When working on very large datasets, identifying effects rests more on quantification than significance and many questions/answers give insight on what to do regarding large samples like this (very good) answer.

Although deciding if an effect is quantitatively interesting can be rather easily done for some tests (e.g mean difference and such), I can't say the same for others, so I'm trying to go for a sampling approach, but have little experience as to what this implies for analysis.

I'm trying to compare the (near identical) distributions of 2 samples, both of which have large sample sizes (~20 000 each). I'm pretty sure that the 2 samples are from an equal distribution, but using a Kolmogorov-Smirnov test will almost systematically return near-zero p-values with this sample size, so I want to sub-sample each of these 2 initial samples and compare the subs (which I make ~1000 values). Doing this a few times gave me the expected results -- no significant difference between the 2 -- most of the time (~92%).

How do I go about rigorously doing and explaining this? Saying "The test was done on subsamples n times and came out as negative x% of the time" seems wrong. Also, when cross-validating/bootstrapping something, there are bound to be repeated tests so do I need to do p-value adjustments on these?

• This approach seems strange to me. Maybe estimate the treatment effect, and present a confidence interval? Then ask yourself if any of the values within that CI have any practical significance in your application area? Jul 1 '18 at 11:30

I am not really sure whether the methods I am exploring in this answer is common or not. But I will give it a try and share what I think.

I believe your problem can be broken into two parts:

a) Explaining things using only the p-values:

Boxplot of the p-values can be shown to show the distribution of p-values. You can also plot the frequency distribution, etc.

b) Reporting something over how many times the p-value was significant.

You can measure how many times the p-value was significant, for ex- less than 0.05. This random variable will follow a binomial distribution. You can estimate the parameters of this distribution and also compute some descriptive statistics from the sample over which this distribution has been estimated.

Probably just stating the obvious here, but if the two samples are actual from the same distribution, then it shouldn't matter how large your sample size is. Your p-values will mostly come back larger than 0.05.

data1 <- rnorm(20000, 0, 5)
data2 <- rnorm(20000, 0, 5)

ks.test(data1, data2)


Even a difference in means of say 0.1 isn't usually going to be picked up with 20,000 samples. This returns mostly p-values larger than 0.05.

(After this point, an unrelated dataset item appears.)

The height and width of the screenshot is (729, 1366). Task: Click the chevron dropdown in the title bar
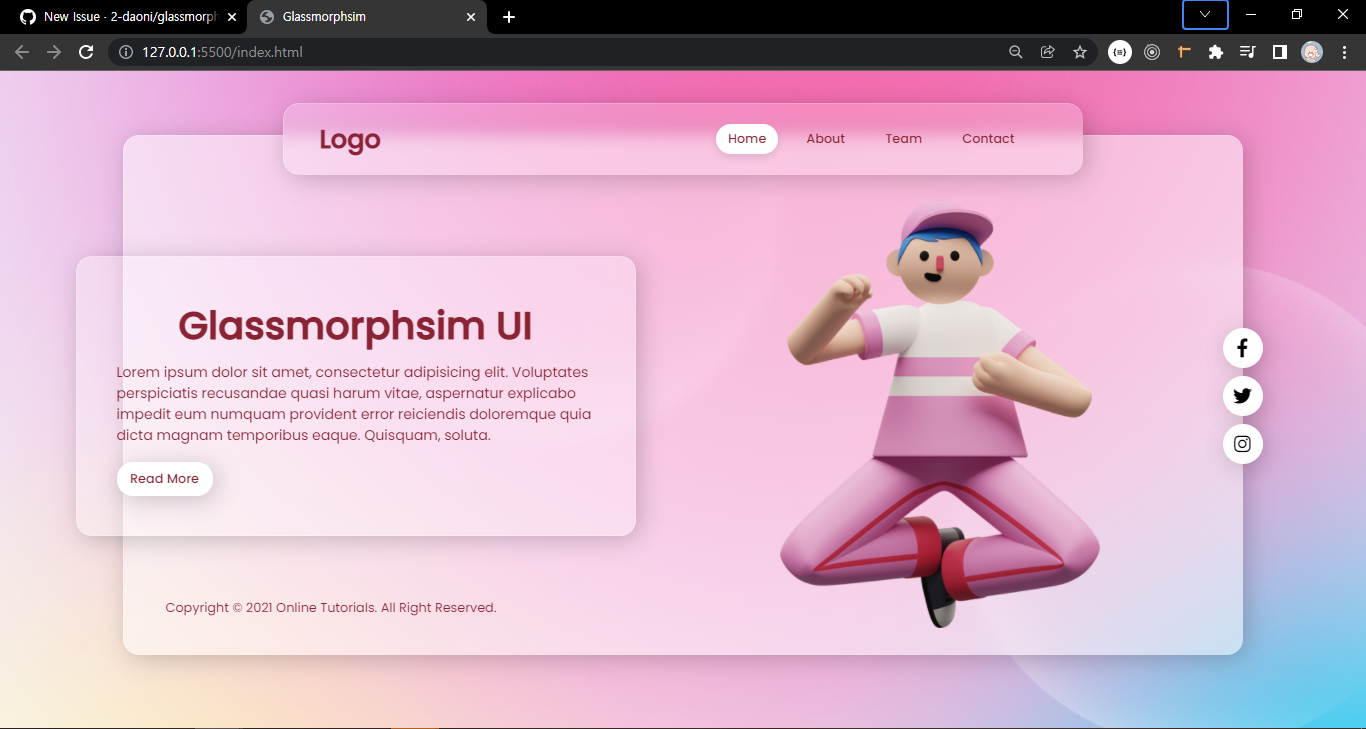coord(1204,15)
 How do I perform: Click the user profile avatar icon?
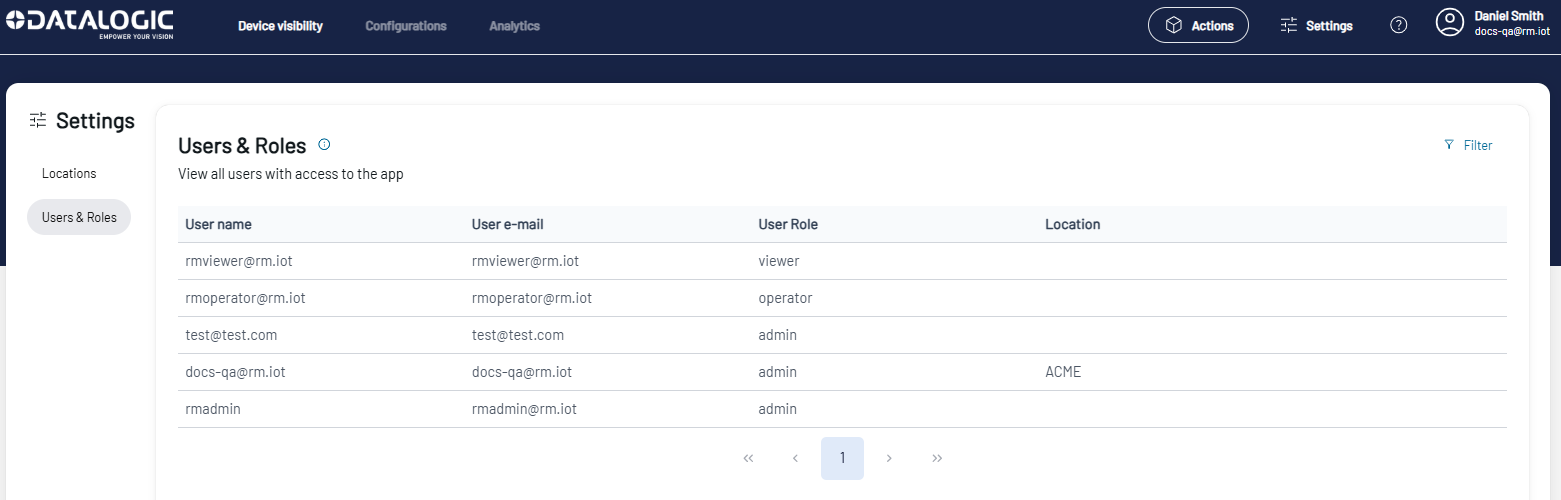tap(1449, 24)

data1 <- rnorm(20000, 0, 5)
data2 <- rnorm(20000, 0.1, 5)

ks.test(data1, data2)


On the other hand, if you take small enough samples from your samples, even if your two samples are from distinctly different distributions, your p-values will come back mostly positive.

data1 <- rnorm(40, 0, 5)
data2 <- rnorm(40, 0, 4)

ks.test(data1, data2)


Maybe your problem is better suited for some approach other than null hypothesis testing and p-values if you just want to establish that the distributions are similar enough for your purposes but not identical.